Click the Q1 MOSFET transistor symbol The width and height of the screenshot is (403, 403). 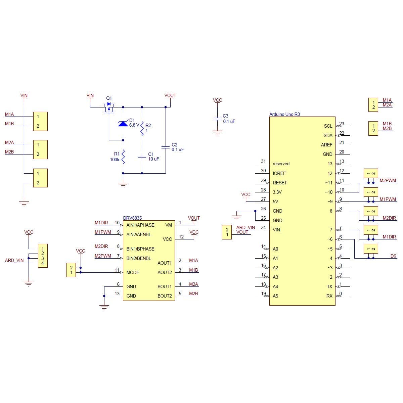pos(109,108)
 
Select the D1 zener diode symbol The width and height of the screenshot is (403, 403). pos(123,124)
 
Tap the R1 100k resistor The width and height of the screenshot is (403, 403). pos(123,157)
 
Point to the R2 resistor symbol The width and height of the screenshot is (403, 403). pos(142,128)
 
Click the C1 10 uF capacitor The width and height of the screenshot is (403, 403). pos(142,156)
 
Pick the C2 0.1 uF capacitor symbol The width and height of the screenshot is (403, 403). pos(166,147)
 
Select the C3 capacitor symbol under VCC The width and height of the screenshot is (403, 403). pos(217,119)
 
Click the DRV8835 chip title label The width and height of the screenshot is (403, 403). pos(132,218)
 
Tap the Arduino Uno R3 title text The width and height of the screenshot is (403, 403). pos(284,114)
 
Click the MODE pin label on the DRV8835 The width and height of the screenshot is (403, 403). pos(133,272)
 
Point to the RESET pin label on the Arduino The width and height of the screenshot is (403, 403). pos(280,183)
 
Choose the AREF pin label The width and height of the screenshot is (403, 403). pos(326,145)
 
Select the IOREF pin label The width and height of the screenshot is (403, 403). pos(279,173)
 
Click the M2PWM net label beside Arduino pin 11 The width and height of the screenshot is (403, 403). pos(388,180)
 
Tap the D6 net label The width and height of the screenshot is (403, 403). pos(393,256)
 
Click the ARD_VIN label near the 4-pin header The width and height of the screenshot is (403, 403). pos(14,260)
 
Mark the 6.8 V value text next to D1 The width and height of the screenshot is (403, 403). pos(134,125)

####

Write the lines from the line with "Choose the AREF" to the line with "Select the IOREF", both included, as a JSON list of strings with one string per line and blank lines omitted.

[
  "Choose the AREF pin label The width and height of the screenshot is (403, 403). pos(326,145)",
  "Select the IOREF pin label The width and height of the screenshot is (403, 403). pos(279,173)"
]